Hello Folks, its been a while since I updated my blog. I thought of writing about Recordreaders in Hadoop. Most of my recent past developments were dealing with different types of input formats be it logs, events, unstructured data-sets, Key-Value(NoSQL) data stores etc. So I have to really stress on Customizing Input format of my data.
Heads-up : I haven’t written much on how Record Reader methods how it works in depth. If anyone needs it, please let me know I will write another blog on it. Online documentation is good enough to understand.
Before diving further, lets get a small background on why we need them in the first place and what sort of helpful features they bring into the environment. Hadoop is one of the best frameworks that is designed for data warehouses which were in need of better, faster analytics. It can can deal with Terabytes of data without any issues and with much lower latency and many big companies like Facebook, Twitter etc have scaled it to work on Petabytes. Now the real challenge is dumping the unstructured data onto HDFS or CFS or whatever filesystem you have decided to go with. It might sound like an easy task to just use -put or -copyFromLocal to hdfs. You’re right, it is easy. But we have to make sure that data is moved properly in some job-friendly manner. For that we have to understand Splits, most used word in Map-reduce world.

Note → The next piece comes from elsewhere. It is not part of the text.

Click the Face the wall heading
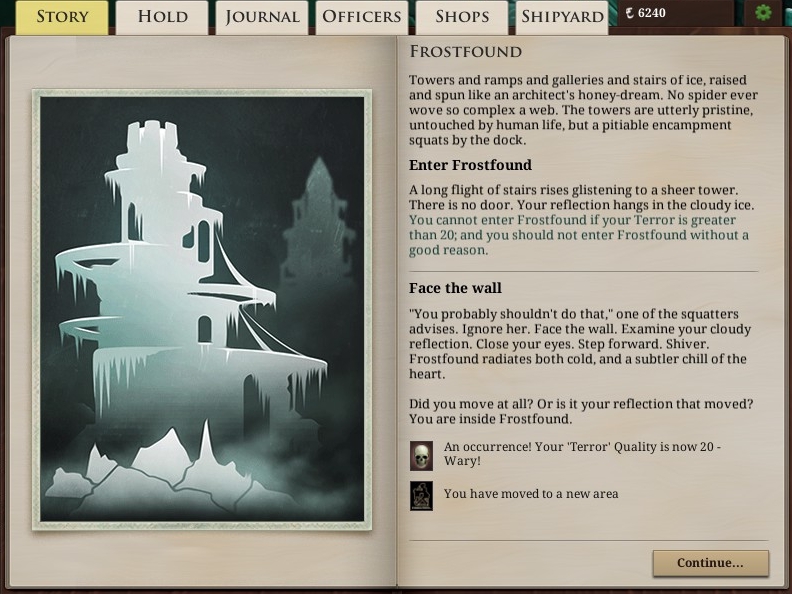(x=455, y=288)
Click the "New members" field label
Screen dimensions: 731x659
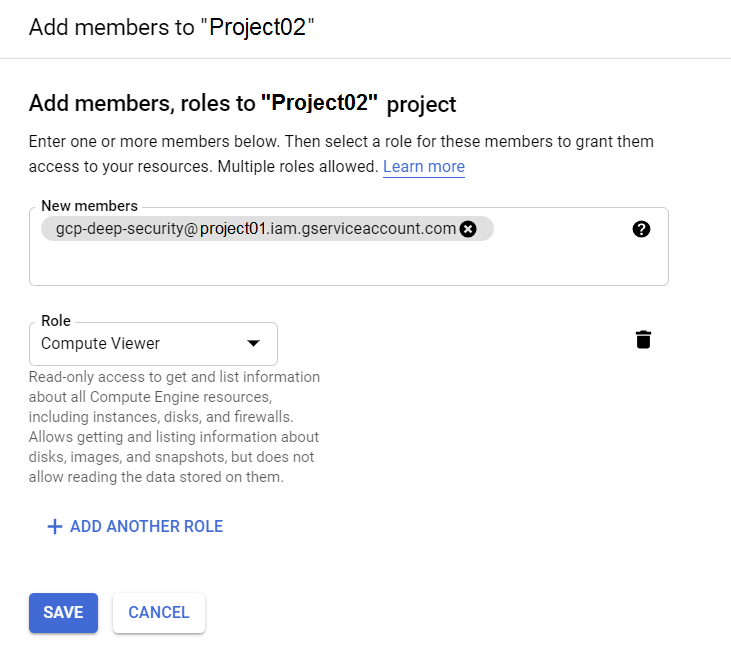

What are splits? There are two phases in hadoop workflow where we hear about splits. Before sending files to Mappers, files are split and then sent to each mapper separately. For example take a textile of log data. it is divided into multiple splits and then moved to mappers for mapping. Each individual split is again divided into records which are nothing but lines in the text log file. This is one kind of split. Another split is what we hear most of the times. 64MB or 128MB splits which we configure in our xml configurations. This is the split that happens while storing this post Map-Reduce data onto data nodes.
Why inputformat is required? Not every record you get from unstructured data is valid. This is the basic assumption in any sort of file. Machine generated data is highly unstructured and uncontrollable most of the times. For example, exceptions in between logs, empty records in key-value pairs, Unidentifiable format of data etc. You have to prepare our Instances to be able to handle these kind of exceptions while splitting. For that we use Record reader. While loading data we have to customize the input format and do it as per our convenience. Best thing is we can customize our input format according to our needs how we want to store our data in hdfs. Dumping all the data as it is, is really a bad idea while running jobs on it or running hive/pig queries on it. We have to try to make that data clean enough to make it Job-Friendly. Below are some instances we come across why we need InputFormatting.
Few usecases :
1. Take off all the exceptions in the log file and load data line by line. Lines with exception doesn’t start from the beginning but somewhere in the middle of the line which is bad while reading.
2. I want to read my log file as a factor of 3. 3 lines will be one record or record ends whenever there is a timestamp etc.
3. Take off all the regular expressions in the data and load only text
Resources : Couple of resources to see the code.
I have been working on one API which can be loaded as a jar and just call some standard methods like cleanRegex(), blankRemoval(), convertToBinary() etc. Any other suggestions would be very helpful to me and anyone who is seeking for more standard methods.